*Data records*:
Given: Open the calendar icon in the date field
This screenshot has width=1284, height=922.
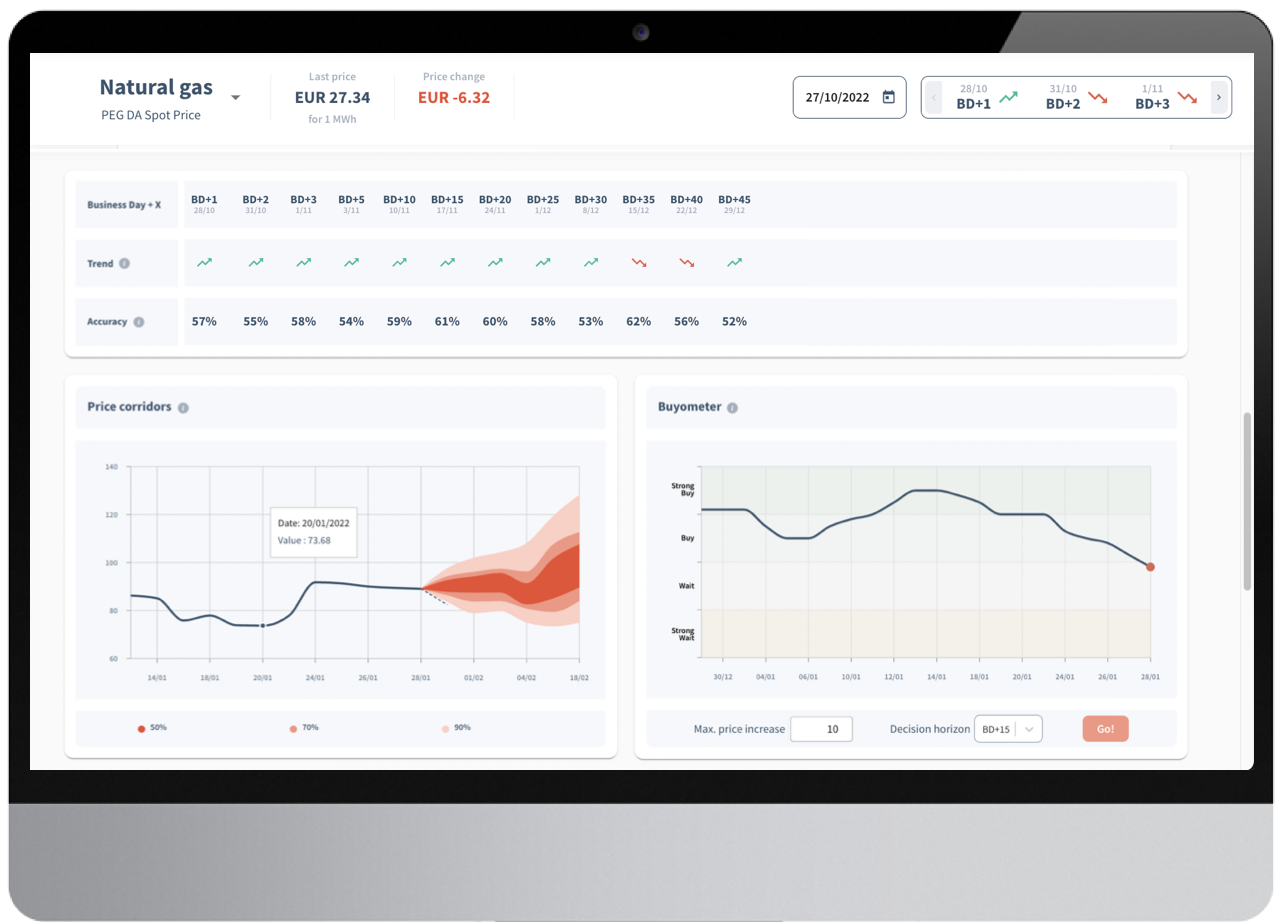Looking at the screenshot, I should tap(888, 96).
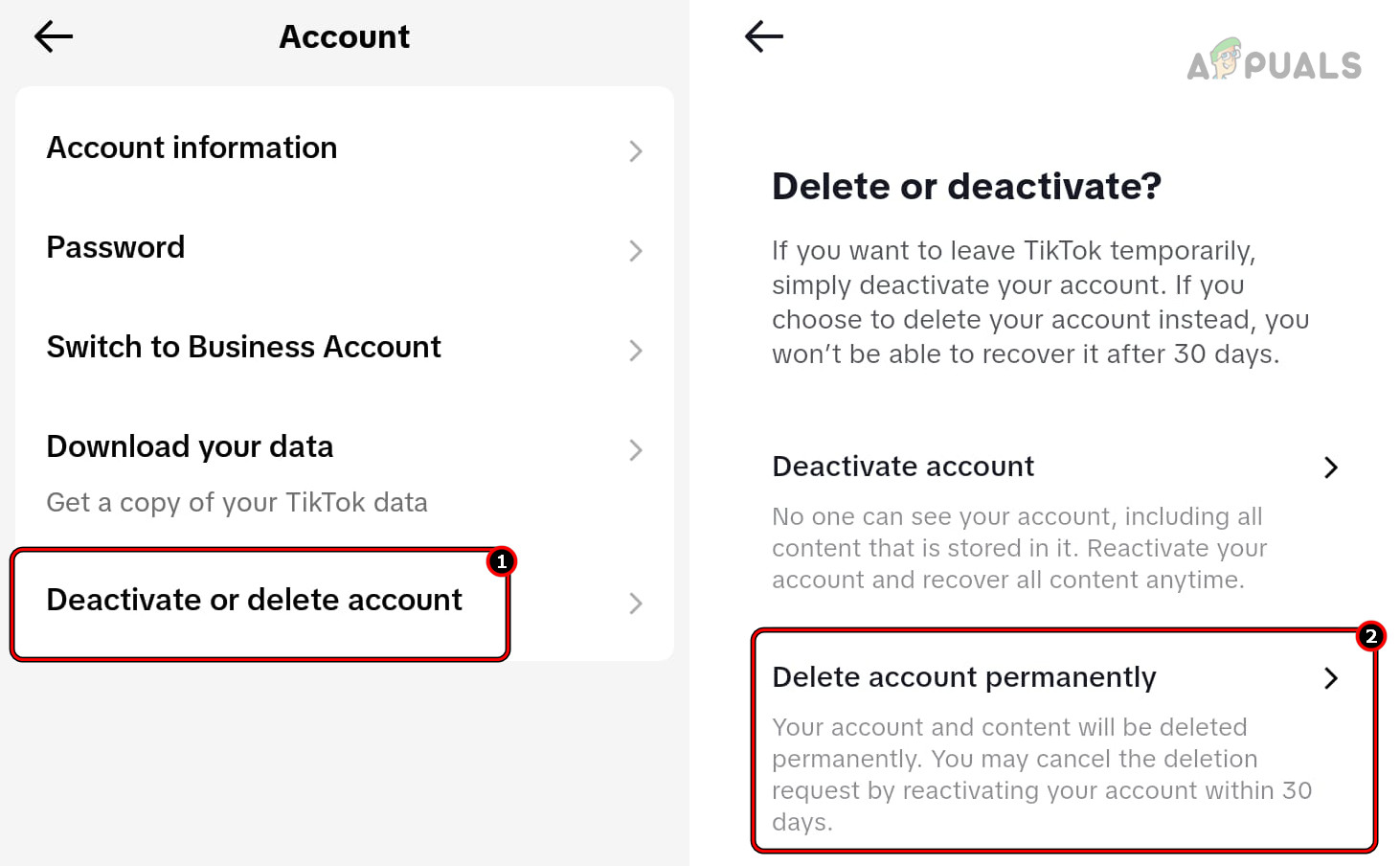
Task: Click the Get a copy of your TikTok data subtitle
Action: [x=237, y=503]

*Exercise*: All the lines above are to be given again exactly as they read, with the pictures removed.

*Written solution*:
Given: Open the calendar icon in the date field
This screenshot has width=1284, height=922.
Looking at the screenshot, I should tap(888, 96).
Task: Click the Get a copy of your TikTok data subtitle
Action: [x=237, y=503]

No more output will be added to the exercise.